Dans ce moment Fabius, qui avait pris l'avantage sur les Samnites, informé de la détresse de l'aile gauche, détache pour la secourir une division de son armée. L'aile gauche romaine regagne du terrein. Les Gaulois, réduits à la défensive, se forment en carré, et, joignant leurs boucliers l'un contre l'autre comme un enceinte de palissades, reçoivent l'ennemi de pied ferme. Les Romains les entourent, et, ramassant les javelots et les épieux dont la terre était jonchée, brisent les boucliers gaulois, et cherchent à se faire jour dans l'intérieur du carré[438]; mais les brèches étaient aussitôt refermées. Cependant l'armée samnite, après avoir long-temps résisté à l'aile droite des Romains, lâche pied, et traverse le champ de bataille près du carré gaulois; mais, au lieu de s'y rallier et de le secourir, elle passe outre, et court se renfermer dans le camp.
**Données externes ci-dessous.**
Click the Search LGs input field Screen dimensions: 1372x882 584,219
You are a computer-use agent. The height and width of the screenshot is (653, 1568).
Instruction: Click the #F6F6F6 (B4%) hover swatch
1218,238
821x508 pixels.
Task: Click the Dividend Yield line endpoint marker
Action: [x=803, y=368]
Fabius survient, et l'armée romaine tout entière se réunit contre les Cisalpins: ils furent rompus de toutes parts et écrasés. La coalition, dans cette journée fatale, perdit vingt-cinq mille hommes, la plupart Gaulois: le nombre des blessés fut plus grand[439].
Note 438: Colleuta humi pila, quæ strata inter duas acies jacebant, atque in testudinem hostium conjecta. Tit. Liv. l. X, c. 29.
Note 439: Tit. Liv. loc. citat.—Paul Orose (l. IV, c. 21) fait monter le nombre des morts à 40,000.—Diodore de Sicile n'en compte pas moins de 100,000.
ANNEE 284 avant J.-C.
Le désastre de Sentinum dégoûta les Cisalpins d'une alliance dans laquelle ils avaient été si honteusement sacrifiés; au bout de quelques années cependant, ils reprirent les armes à la sollicitation des Étrusques. Mais déjà le Samnium se résignait au joug des Romains; plusieurs même des cités de l'Étrurie, gagnées par les intrigues du sénat, avaient fait leur paix particulière; et la cause de l'Italie était presque désespérée. Ce furent les Sénons qui consentirent à seconder les dernières tentatives du parti national étrusque; guidés par lui, ils vinrent mettre le siège devant Arétium[440], la plus importante des cités vendues aux Romains. Ceux-ci n'abandonnèrent pas leurs partisans; ils envoyèrent dans le camp sénonais des commissaires chargés de déclarer aux chefs cisalpins que la république prenait Arétium sous sa protection; et qu'ils eussent à en lever le siège immédiatement s'ils ne voulaient pas entrer en guerre avec elle. On ignore ce qui se passa dans la conférence, si les Romains prétendirent employer, à l'égard de cette nation fière et irritable, le langage hautain et arrogant qu'ils parlaient au reste de l'Italie, ou si, comme un historien le fait entendre, la vengeance personnelle d'un des chefs kimris amena l'horrible catastrophe; mais les commissaires furent massacrés et leurs membres dispersés avec les lambeaux de leurs robes et les insignes de leurs dignités, autour des murailles d'Arétium.
Note 440: Aujourd'hui Arezzo.
A cette nouvelle, le sénat irrité fit marcher deux armées contre les Sénons. La première, conduite par Corn. Dolabella, entrant à l'improviste sur leur territoire, y commit toutes les dévastations d'une guerre sans quartier; les hommes étaient passés au fil de l'épée[441]; les maisons et les récoltes brûlées; les femmes et les enfans traînés en servitude[442]. La seconde, sous le commandement du préteur Cécilius Métellus, attaqua le camp gaulois d'Arétium; mais dès le premier combat elle fut mise en déroute; Métellus resta sur la place avec treize mille légionaires, sept tribuns et l'élitedes jeunes chevaliers[443].
Note 441: Polyb. l. II, p. 107.—Tit. Liv. epitom. l. XI.
—Paul. Oros. l. III, c. 22.—Appian. ap. Fulv. Ursin. p. 343, 351.
Note 442: Άπαντας ήβηδόν κατέσφαξεν. Dionys. Halic. excerpt. p. 711.
—Flor. l. I, c. 13.
Note 443: Cecilius, VII tribuni militum, multi nobiles
trucidati; XIII millia militum prostrata.—Paul. Oros. l. III, c. 22.
—Tit. Liv. epit. XII.—Polyb. l. II, p. 107, 108.